Anlaşılsa dayanılmaz.
İyi ki anlaşılmaz..

Biliyor musun, evde yemek pişirmiyorum pek. Pişirsem de bitmiyor. 
Kalan her şeyden kediler ve köpekler de sebepleniyor. 
Yemek için aldığımız her şey öyle yavaş tükeniyor ki. Hatta bence tükenmiyor.
Yemeğin yanında makarna yapayım diyorum. Bitmez ki.
Sen olsaydın biterdi.
Bir günde.
Son zamanlarda paranı iyi yerlerde yemek yemeye harcıyordun. Pahalı yemekler yiyordun ve artık benim yemeklerimi beğenmez olmuştun. 
O zaman üzülüyordum.
Şimdi "iyi ki."
Yoksa sen seviyorsun ve yiyemeyeceksin diye yemek de yapmazdım ben. 
Ama tabii yaşamak için yapıyorum bir şeyler.
Yemek için yaşarken, yaşamak için yiyorum şimdi.

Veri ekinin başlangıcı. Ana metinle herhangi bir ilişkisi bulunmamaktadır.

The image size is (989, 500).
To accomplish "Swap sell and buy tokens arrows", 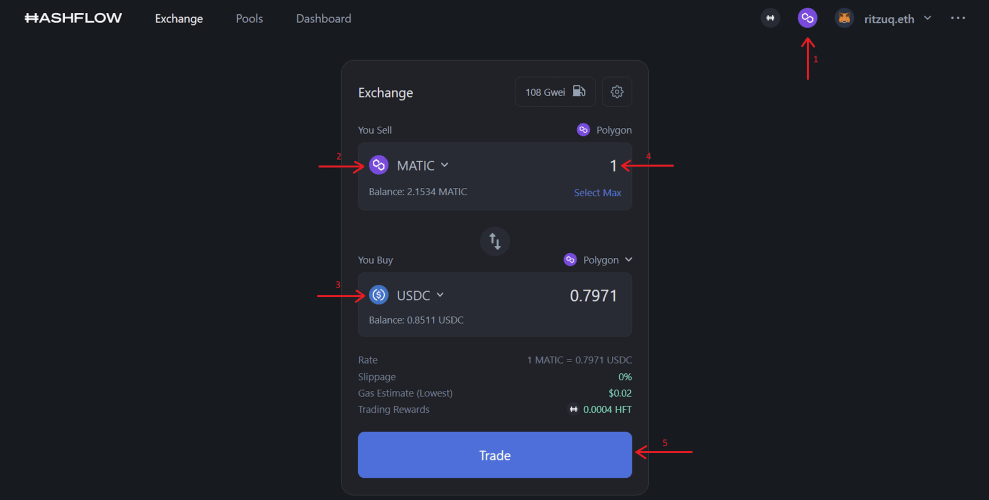I will [495, 241].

Bir de, sen bunu bilmezsin.
Senin olmadığın hiçbir yer, hiçbir şehir, hiçbir sofra, hiçbir şey tamam değildi. Nerede güzelsek, neresi güzelse sen yanımızda değilsen güzel güzel değildi.
Hep yarımdım.
Sen varsan, tastamamdım.

Sana ne çok düşkündüm ben, nasıl tutkundum!
Şimdi yoksun ve artık hiç olmayacaksın.
Kendimi nasıl tamlayayım ben şimdi?

Şükür ablanın varlığına.
O bir kanadım.
Sen öteki kanadımdın.
Kırıldın.
Uçamıyorum.
Kalan kanadıma sarıldım. 
Duruyorum.
Gün doğuyor, akşam oluyor, gün yine doğuyor.

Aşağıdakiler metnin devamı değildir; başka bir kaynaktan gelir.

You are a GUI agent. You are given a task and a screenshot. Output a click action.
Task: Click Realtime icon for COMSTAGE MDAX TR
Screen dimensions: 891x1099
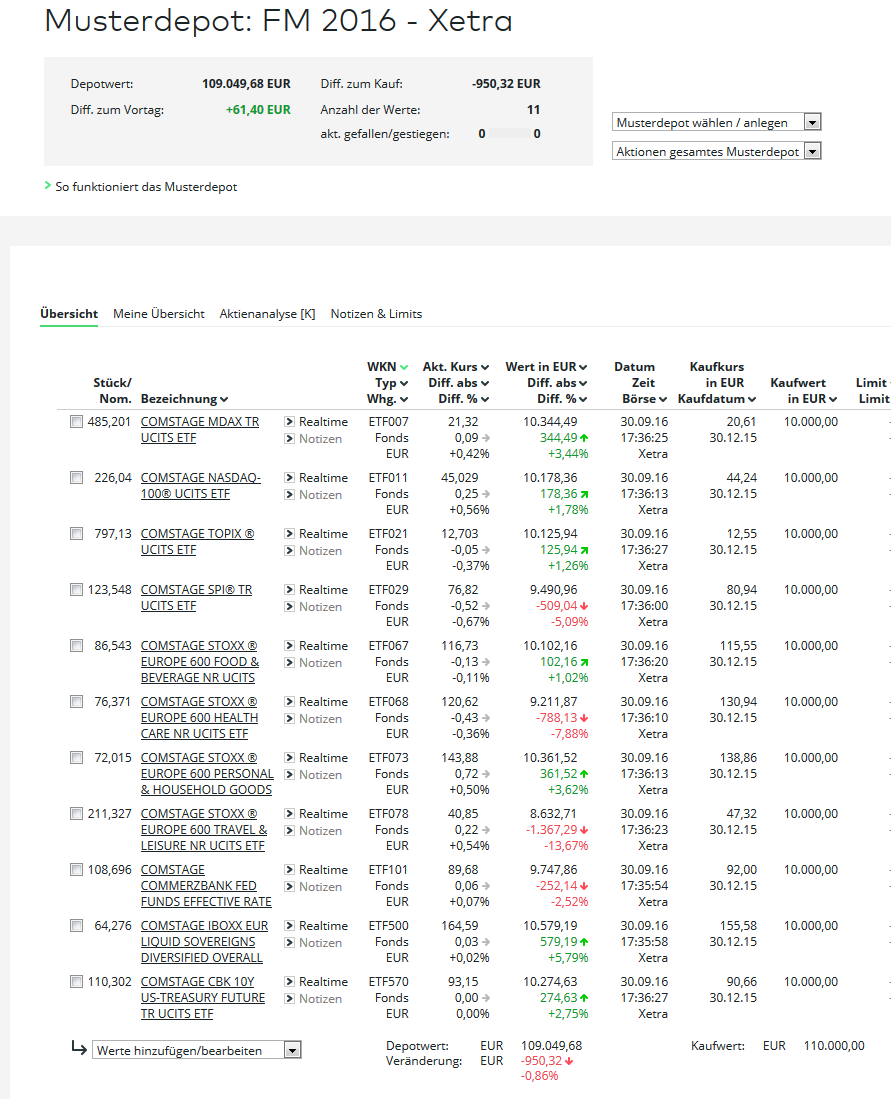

Dedene sormuştum bir gün, babacım nasıl geçiyor günlerin, diye.
95 yaşında biri ne hisseder o yaşta diye merakla.
Hiç, gün dolduruyorum sadece, demişti.
Nasıl dokunmuştu o zaman..
Şimdi hissettiğim tam da bu.
Gün dolduruyorum.
Kalan günlerim geçsin gitsin yanımdan diye.
Yaşamak verilmiş, senden sonra kalmak yazılmış.
Ne yapacağım?
Gün dolduruyorum.

















Hiç yorum yok:

Yorum Gönder

Related Posts Plugin for WordPress, Blogger...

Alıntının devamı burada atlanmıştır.